Finding in favor of Argentina, then, is the easy way out, and as a result the appeals court is likely to hold its nose and find in favor of a defendant whom they really don’t like. That might explain why the justices were so hard on Argentina during oral argument: if they’re going to find in the country’s favor in their decision, they really ought to at least make the country’s lawyer squirm a bit in person. It’s — almost literally — the least they can do.

COMMENT

Argentina would like you to believe that this case has “enormous consequences” and “significant waterfall effects”, but the reality is far more prosaic.

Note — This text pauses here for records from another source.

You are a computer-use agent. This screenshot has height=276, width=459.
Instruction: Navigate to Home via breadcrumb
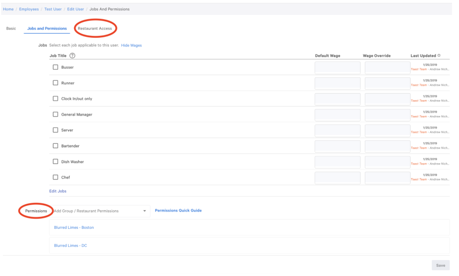click(x=8, y=9)
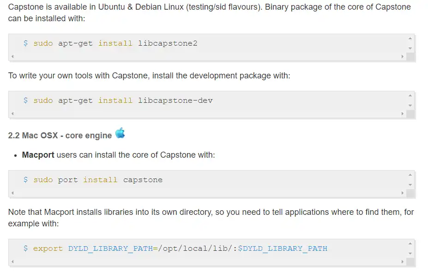Screen dimensions: 428x272
Task: Click scroll-up arrow in port install capstone block
Action: point(410,175)
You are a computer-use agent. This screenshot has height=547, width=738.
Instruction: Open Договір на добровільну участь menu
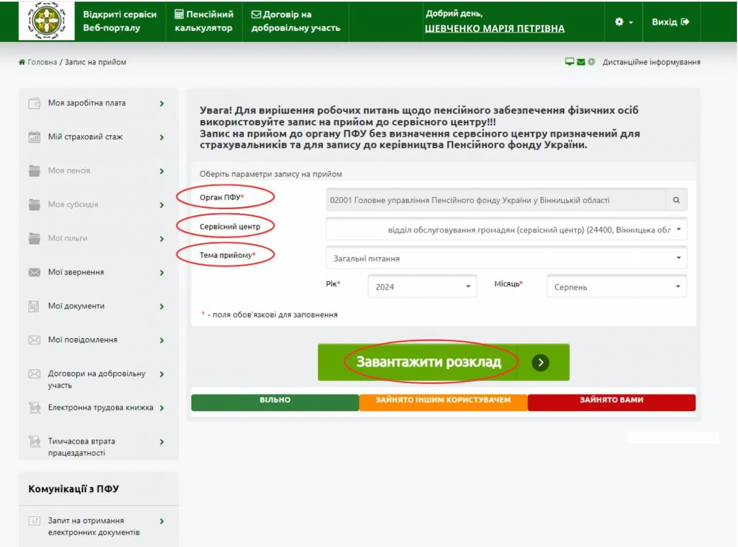(x=295, y=21)
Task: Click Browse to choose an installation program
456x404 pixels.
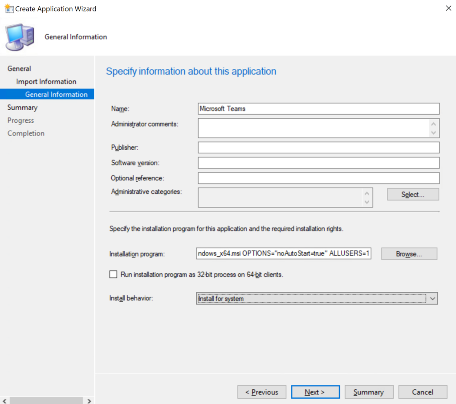Action: [409, 253]
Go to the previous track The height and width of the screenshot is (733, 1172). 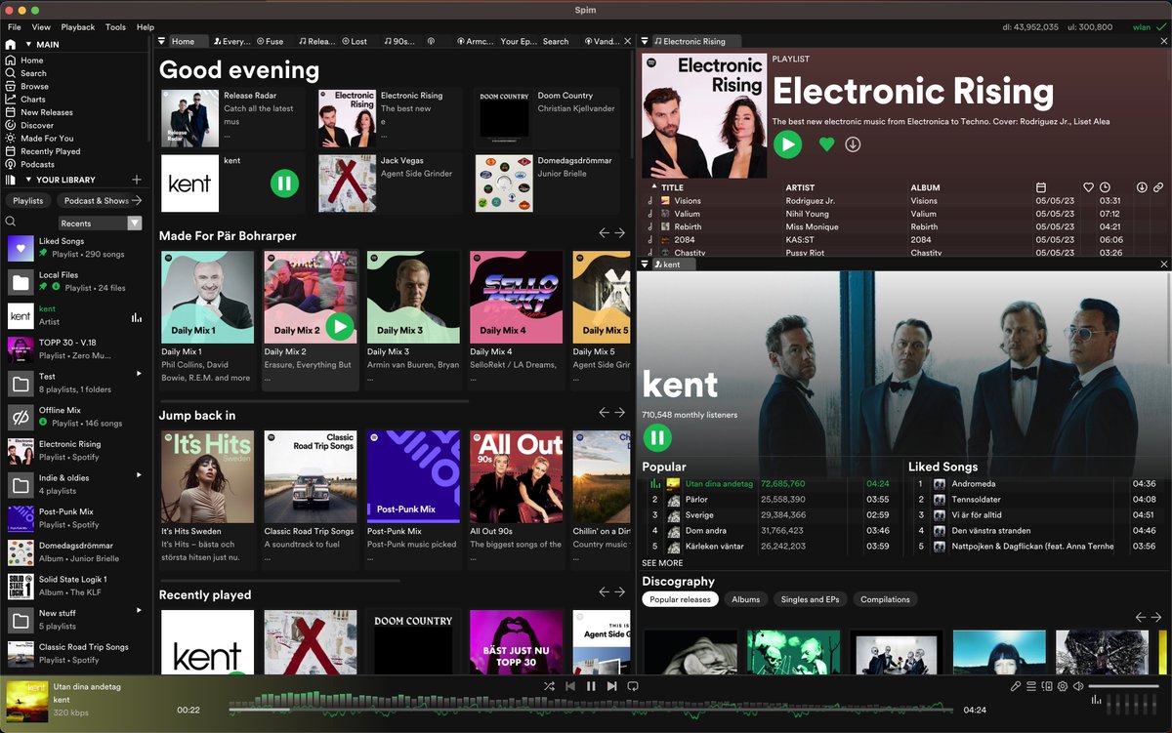[x=570, y=686]
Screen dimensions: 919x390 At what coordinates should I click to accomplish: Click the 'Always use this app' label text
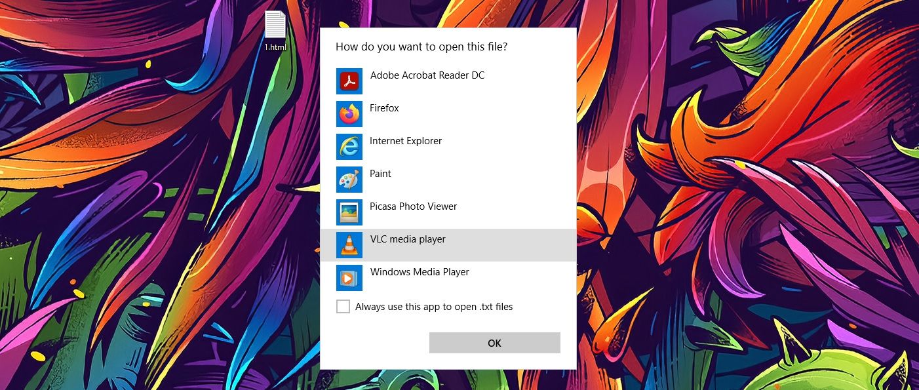coord(433,307)
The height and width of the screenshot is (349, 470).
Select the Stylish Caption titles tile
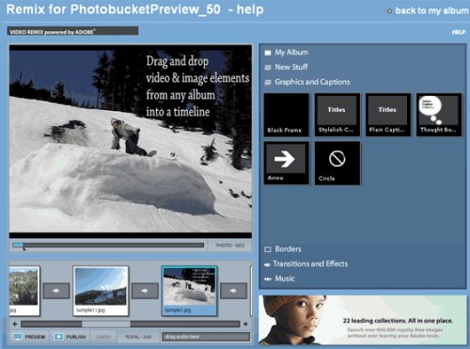tap(337, 115)
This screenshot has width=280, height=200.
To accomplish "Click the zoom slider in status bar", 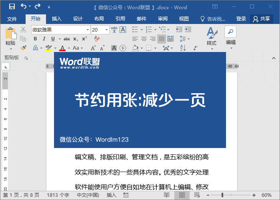I will pyautogui.click(x=232, y=195).
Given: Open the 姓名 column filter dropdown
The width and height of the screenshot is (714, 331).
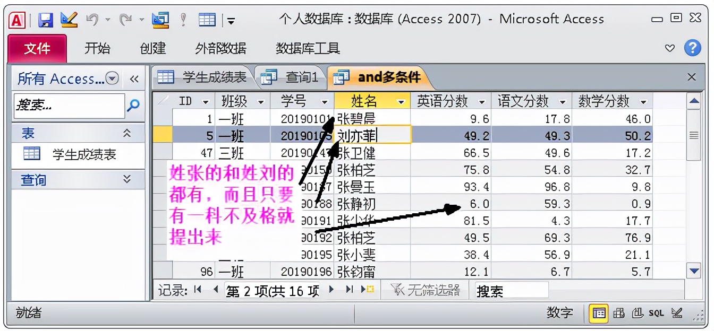Looking at the screenshot, I should click(x=401, y=100).
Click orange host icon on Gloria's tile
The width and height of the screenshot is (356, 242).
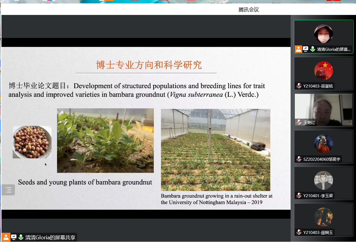coord(298,49)
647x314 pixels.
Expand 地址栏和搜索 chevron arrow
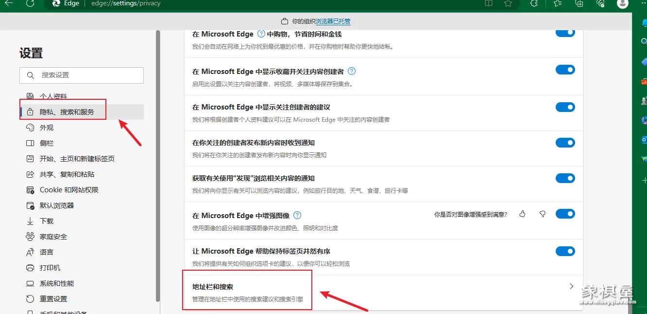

The problem for the Kirchner regime is that their tactics and goals are incompatible with their bond agreements. The regime would like to simply walk away from its obligations to bondholders who were unwilling to accept the biggest “haircut” in history, but that doesn’t work when your bond agreements have strong pari passu language combined with a lack of collective action clauses (CACs).

The appellate panel is unlikely to be fooled by claims of Argentina and the assistant US attorney that the sky will fall if the panel upholds the district court. Virtually all New York-law governed sovereign bonds now contain CACs, and more importantly Argentina remains an aberration among sovereigns in dodging judgments that it has more than ample means to pay. The circumstances of this case will not be repeated.

The panel should also have no problem finding that Argentina breached its obligations. Years ago Argentina itself asserted that pari passu would be breached if a law was enacted to differentiate among creditors – and the regime then did exactly that.

Invoking the FSIA in this situation is the reddest of herrings. Argentina comprehensively waived immunity under its bond agreements, and US courts have well-recognized powers within the FSIA to order equitable relief. The specific performance ordered by Judge Griesa places no restraints upon Argentina’s assets, especially those outside his court’s jurisdiction. The FSIA does not grant immunities, it restricts them, and as Judge Raggi rightly observed, the lower court’s order has nothing to do with the FSIA’s limited immunities as to execution.

MrRFox and realist50 are undoubtedly correct that the order presents no special difficulties for BoNY. The great mystery of course is what Argentina will do, and its counsel declined to answer that question.

If a foreign sovereign enjoys the benefits of US capital markets but then disdains the judicial system on which they are built, should that sovereign still enjoy unencumbered use of the US payment system? Of course not.